Of Water and St. Winifred

Yesterday I made the comment that St. Winifred on Promenade Hill had once been a fountain. That is not quite true. St. Winifred was originally surrounded by water that flowed out of the statue's base. The water created a pool around the statue, and in the pool there were goldfish. The following article, published in 1898--two years after St. Winifred was installed--makes mention of the pool and also demonstrates that the more things change, the more they stay the same.


HE HAS TROUBLES
The Duties of the Policeman on Promenade Hill
Are Many and Arduous
Acting on the REGISTER'S suggestion an officer has been stationed on Promenade Hill to keep order there evenings. The duty he has to perform there is arduous, and is much augmented by the carelessness of parents who allow their children to trample down the grass and to throw gravel at the gold fish, in the pool about St.
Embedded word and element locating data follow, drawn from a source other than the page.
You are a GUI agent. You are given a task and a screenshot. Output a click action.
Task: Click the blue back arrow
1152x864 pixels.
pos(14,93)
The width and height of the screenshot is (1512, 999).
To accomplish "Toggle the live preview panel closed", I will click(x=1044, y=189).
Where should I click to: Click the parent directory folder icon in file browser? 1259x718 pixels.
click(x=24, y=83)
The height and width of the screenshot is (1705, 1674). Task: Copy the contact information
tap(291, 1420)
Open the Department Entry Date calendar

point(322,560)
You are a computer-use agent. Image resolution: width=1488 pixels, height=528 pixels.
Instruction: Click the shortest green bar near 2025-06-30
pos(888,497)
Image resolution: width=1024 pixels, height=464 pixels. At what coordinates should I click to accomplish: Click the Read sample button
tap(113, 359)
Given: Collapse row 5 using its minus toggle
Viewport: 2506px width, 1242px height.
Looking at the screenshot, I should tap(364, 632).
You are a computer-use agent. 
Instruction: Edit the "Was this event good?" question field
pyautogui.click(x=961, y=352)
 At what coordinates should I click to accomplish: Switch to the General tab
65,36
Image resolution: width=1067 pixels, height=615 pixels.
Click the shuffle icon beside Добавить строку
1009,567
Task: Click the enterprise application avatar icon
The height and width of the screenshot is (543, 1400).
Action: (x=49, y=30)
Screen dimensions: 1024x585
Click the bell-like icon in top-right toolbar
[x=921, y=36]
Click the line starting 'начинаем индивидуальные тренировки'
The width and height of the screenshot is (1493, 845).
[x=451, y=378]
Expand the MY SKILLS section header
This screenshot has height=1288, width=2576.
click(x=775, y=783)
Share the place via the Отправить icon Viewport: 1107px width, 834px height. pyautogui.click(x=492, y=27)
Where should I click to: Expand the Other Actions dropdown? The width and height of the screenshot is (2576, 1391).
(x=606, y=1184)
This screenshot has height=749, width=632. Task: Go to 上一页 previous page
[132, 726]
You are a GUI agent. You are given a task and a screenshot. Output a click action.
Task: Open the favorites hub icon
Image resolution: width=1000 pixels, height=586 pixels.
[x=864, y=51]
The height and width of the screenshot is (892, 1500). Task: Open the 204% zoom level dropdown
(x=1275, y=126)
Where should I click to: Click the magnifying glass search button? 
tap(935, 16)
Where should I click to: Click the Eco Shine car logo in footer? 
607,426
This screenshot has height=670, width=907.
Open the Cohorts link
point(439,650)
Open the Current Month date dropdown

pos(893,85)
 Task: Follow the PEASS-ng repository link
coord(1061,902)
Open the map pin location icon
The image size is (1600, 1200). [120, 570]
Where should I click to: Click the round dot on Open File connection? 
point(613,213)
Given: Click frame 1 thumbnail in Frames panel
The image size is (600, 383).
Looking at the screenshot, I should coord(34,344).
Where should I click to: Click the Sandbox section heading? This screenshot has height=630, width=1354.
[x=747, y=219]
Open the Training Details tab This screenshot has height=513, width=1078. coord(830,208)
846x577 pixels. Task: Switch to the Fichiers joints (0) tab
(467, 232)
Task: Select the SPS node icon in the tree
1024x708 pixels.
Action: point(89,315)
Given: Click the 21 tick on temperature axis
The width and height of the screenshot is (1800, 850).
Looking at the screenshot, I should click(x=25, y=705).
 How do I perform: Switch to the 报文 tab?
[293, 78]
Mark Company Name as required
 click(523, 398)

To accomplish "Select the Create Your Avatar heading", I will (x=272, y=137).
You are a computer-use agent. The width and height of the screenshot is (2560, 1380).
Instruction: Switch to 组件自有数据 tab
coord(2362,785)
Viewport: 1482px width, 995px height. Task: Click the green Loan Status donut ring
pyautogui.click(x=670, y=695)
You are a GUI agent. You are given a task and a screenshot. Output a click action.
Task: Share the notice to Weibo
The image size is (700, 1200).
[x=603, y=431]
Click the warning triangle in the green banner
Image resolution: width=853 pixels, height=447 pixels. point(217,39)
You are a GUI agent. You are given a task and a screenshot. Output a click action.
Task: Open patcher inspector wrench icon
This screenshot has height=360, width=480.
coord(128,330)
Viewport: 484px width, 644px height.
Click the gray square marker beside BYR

Winifred, unrebuked. People also go there with their dogs and allow them to run loose to damage the flowers and dig up the beds. The Public Works Commission should make a regulation prohibiting people from taking dogs on the hill unless they are led in leash. Such an order is in force in other cities having public gathering places ornamented with flowers, and such an order should be speedily put in force in Hudson.

Officer Sullivan is stationed on the Hill in the early evening and the service he renders is commendable.

A fine school of gold fish has been put in St. Winifred's pool on Promenade Hill. The fish are there for the pleasure of the people who frequent the Hill and are not intended as targets for the practice of the young Davids, who scatter in a cowardly manner when Goliath Sullivan puts in an appearance.